Please retype the data that follows, starting at the line containing "The width and height of the screenshot is (1488, 812)." and stopping after the last line.
*** Opening Information supplied ***
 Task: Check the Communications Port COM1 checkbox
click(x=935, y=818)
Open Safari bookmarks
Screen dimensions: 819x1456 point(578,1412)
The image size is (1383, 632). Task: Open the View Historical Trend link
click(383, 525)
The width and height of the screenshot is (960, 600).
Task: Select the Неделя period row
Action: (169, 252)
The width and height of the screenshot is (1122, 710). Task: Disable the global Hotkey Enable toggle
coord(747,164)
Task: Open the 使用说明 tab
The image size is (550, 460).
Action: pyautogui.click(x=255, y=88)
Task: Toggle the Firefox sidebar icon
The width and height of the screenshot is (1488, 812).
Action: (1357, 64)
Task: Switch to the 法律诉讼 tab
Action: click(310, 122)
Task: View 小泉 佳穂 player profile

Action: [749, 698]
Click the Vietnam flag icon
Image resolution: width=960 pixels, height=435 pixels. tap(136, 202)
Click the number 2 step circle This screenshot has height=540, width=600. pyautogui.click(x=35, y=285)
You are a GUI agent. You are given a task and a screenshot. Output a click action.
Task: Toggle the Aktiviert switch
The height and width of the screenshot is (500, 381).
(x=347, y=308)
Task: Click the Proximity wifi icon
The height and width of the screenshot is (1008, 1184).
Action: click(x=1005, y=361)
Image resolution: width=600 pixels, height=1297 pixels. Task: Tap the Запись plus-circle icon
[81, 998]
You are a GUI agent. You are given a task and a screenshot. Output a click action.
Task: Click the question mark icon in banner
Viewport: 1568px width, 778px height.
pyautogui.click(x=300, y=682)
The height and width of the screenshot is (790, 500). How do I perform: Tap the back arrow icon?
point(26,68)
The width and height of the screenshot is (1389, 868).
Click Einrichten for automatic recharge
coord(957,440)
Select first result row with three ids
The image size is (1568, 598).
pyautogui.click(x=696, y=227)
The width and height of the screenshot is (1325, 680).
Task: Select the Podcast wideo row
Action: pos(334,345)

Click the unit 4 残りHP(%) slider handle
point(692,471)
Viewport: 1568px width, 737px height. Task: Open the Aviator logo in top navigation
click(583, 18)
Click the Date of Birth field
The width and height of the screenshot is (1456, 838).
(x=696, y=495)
*** Closing Information supplied ***
> _Answer box_
The width and height of the screenshot is (1488, 812).
Action: (1357, 64)
Task: Switch to the 法律诉讼 tab
Action: click(310, 122)
Task: View 小泉 佳穂 player profile

Action: [749, 698]
Click the Vietnam flag icon
Image resolution: width=960 pixels, height=435 pixels. tap(136, 202)
Click the number 2 step circle This screenshot has height=540, width=600. pyautogui.click(x=35, y=285)
You are a GUI agent. You are given a task and a screenshot. Output a click action.
Task: Toggle the Aktiviert switch
The height and width of the screenshot is (500, 381).
(x=347, y=308)
Task: Click the Proximity wifi icon
The height and width of the screenshot is (1008, 1184).
Action: click(x=1005, y=361)
Image resolution: width=600 pixels, height=1297 pixels. Task: Tap the Запись plus-circle icon
[81, 998]
You are a GUI agent. You are given a task and a screenshot. Output a click action.
Task: Click the question mark icon in banner
Viewport: 1568px width, 778px height.
pyautogui.click(x=300, y=682)
The height and width of the screenshot is (790, 500). How do I perform: Tap the back arrow icon?
point(26,68)
The width and height of the screenshot is (1389, 868).
Click Einrichten for automatic recharge
coord(957,440)
Select first result row with three ids
The image size is (1568, 598).
pyautogui.click(x=696, y=227)
The width and height of the screenshot is (1325, 680).
Task: Select the Podcast wideo row
Action: pos(334,345)

Click the unit 4 残りHP(%) slider handle
point(692,471)
Viewport: 1568px width, 737px height. Task: Open the Aviator logo in top navigation
click(583, 18)
Click the Date of Birth field
The width and height of the screenshot is (1456, 838).
(x=696, y=495)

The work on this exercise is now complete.